In the following the possibilities of innovations and their economic relevance are the centre of contemplations.
Communication as an economic sector?
During the last years the role and the significance of the term ”Communication economy” has become increasingly the focus of attention. Even politics and parties have discovered this field for themselves. What is behind it?
Communication economy first of all summarises service providers (agencies) and media producers (publishing houses, broadcasters) followed by cultural or artistic organisations or single people to a lesser part. The so-called communication economy however does not pose to be a homogeneous branch, as the individual members or players are too heterogeneous and pursue interests that differ too greatly. In addition, one would have to expand this “branch” by printing houses/media production service providers, so-called internet companies, E-commerce providers, technology developers, advertisement position marketers up to telephone providers, etc. Meaning all those that offer products or services which enable communication. Thus, it seems much more profitable not to perceive communication in an isolated manner, but as a main economic factor for all of us. Everybody who distributes offers, no matter which kind, is at the same time a communication company, or must realise comprehensive communication tasks. This was more difficult in the past than it is today. Because in order to operate communication with media, many expert tools were necessary that needed to be elaborately operated. High investments in devices, training, care, and development were necessary. Today, hardly any expert knowledge is necessary, as Smart Technologies are self-explaining and easy to use.
The old world (up to the 20th Century):
Monopolistic, advertising budget-centred business models
Specialists for media communication were active in the beginning of the industry era: Printers at first, which were also publishing houses in personal union (these tasks were separated in the course of time), in the second step the specialists for advertisement joined, who took over the sales promotion. Every fraction was assigned specific tasks and specialised, monopolistically characterised business models were developed that show the following core characteristics:
Business models from the “Old world”:
- Agencies are in debt of advertisers and media companies to create advertising messages that act as mediator between offer and demand.
- Media producers process data according to the specifications of the agencies, format them for specific transmission channels (print, TV, radio, etc.).
- Media companies create content, distribute it, and refinance this effort mostly over advertisement proceeds.
Grave errors in the system lead to communication management similar to centrally planned economy
The income flows for agencies, media companies, and producers were ample, the profits were extremely high in the low to medium two-digit range, financed by an economy that had learned that success could be purchased over advertisement. Top-brands with top advertising budgets basically acted as monopolists on their part, as they were able to afford something that was not possible for others.

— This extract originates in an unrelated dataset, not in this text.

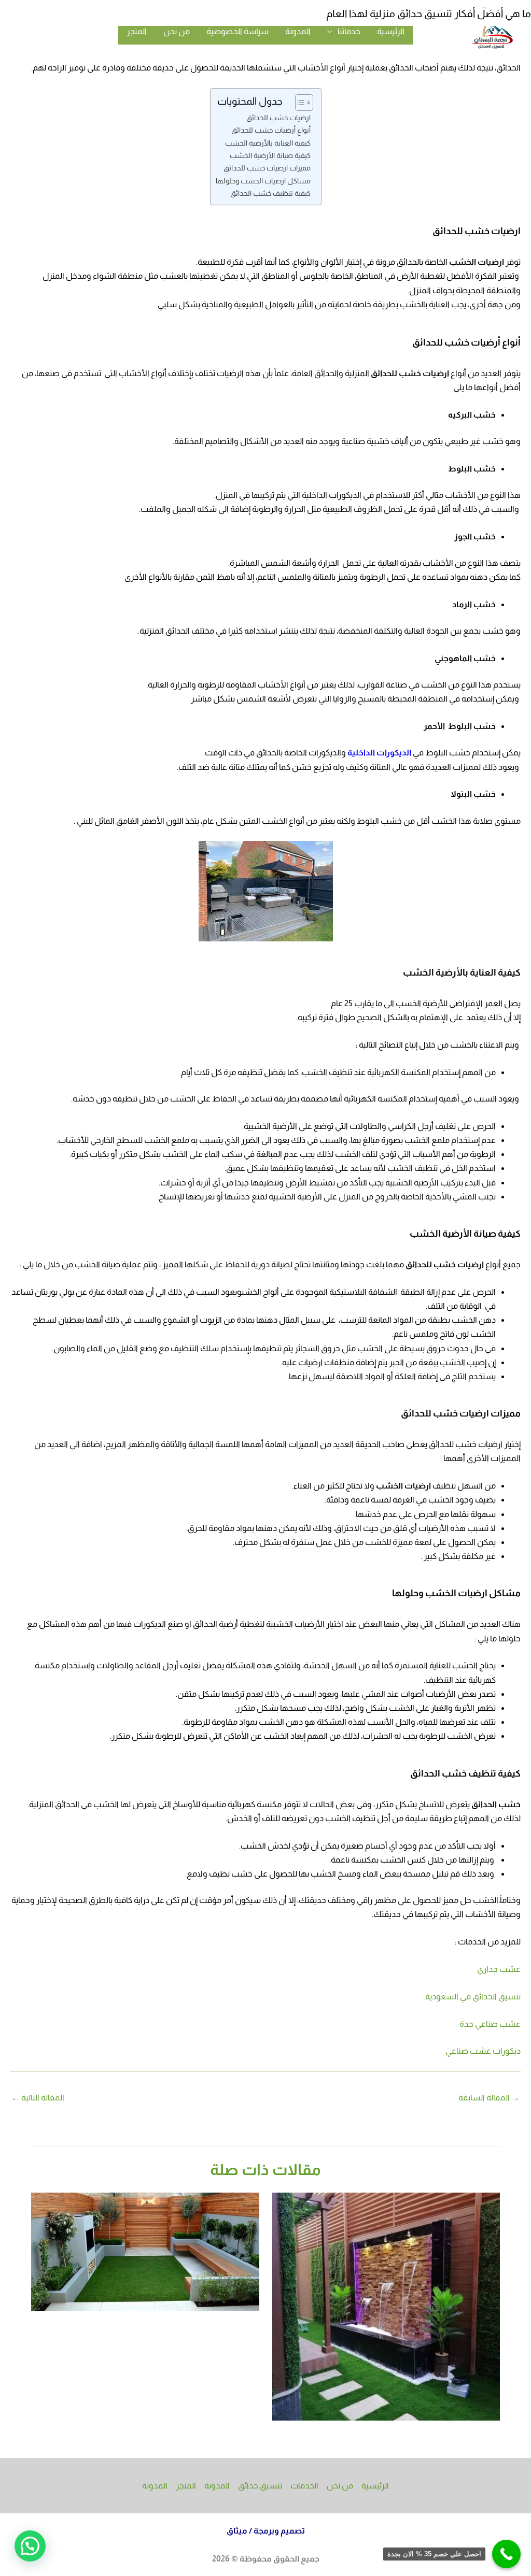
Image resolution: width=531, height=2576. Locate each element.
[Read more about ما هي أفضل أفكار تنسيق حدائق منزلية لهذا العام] (145, 2251)
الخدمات (304, 2485)
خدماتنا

The need of administration effort increased according to the increase of advertisement spendings. Marketing, market research, procurement/controlling, brand leader consultants etc. experienced a boom. The advertisement and sales promotion departments were shut down and blown up again in new form to micro cosmos-like marketing communication departments that organised themselves not only by task areas but by communication and media channels. In order to have this run smoothly, the brand responsibilities and the marketing service tasks were preferably joined with the sales. The consequences were and are fatal.
The majority of the real-life examples have in common that marketing, sales, and communication do not harmonise, respectively the tasks and possibilities of communication are not recognised and used. Communication became a high-cost, rigid administrative task.
This is also mostly because the company managers do not care for the communication to full extent and according to their responsibility, but only are for partial areas like public relations or finance communication. Everything else is delegated (internally as well as externally), with budget specifications that are supervised by controlling and/or procurements without possessing holistic evaluation options for controlling, optimisation, or success measurement. The evaluation of the communication success relates to single disciplines (like direct mailings, advertisement placing in print, TV, or in the online sector) and is based on conventions and currencies that media and media agencies agree on.
But examples also show that agencies and media producers do not carry the sole culpability of a bureaucratised communication practice with the likelihood of a planned economy. The companies themselves are contributors of the misery, because they rate communication as a necessary evil in the sense of an obligation, or, drastically worded, as appendix of the marketing intestines. Accordingly, no strategically relevant decisions can be made to make innovations and resulting new patterns of action reality.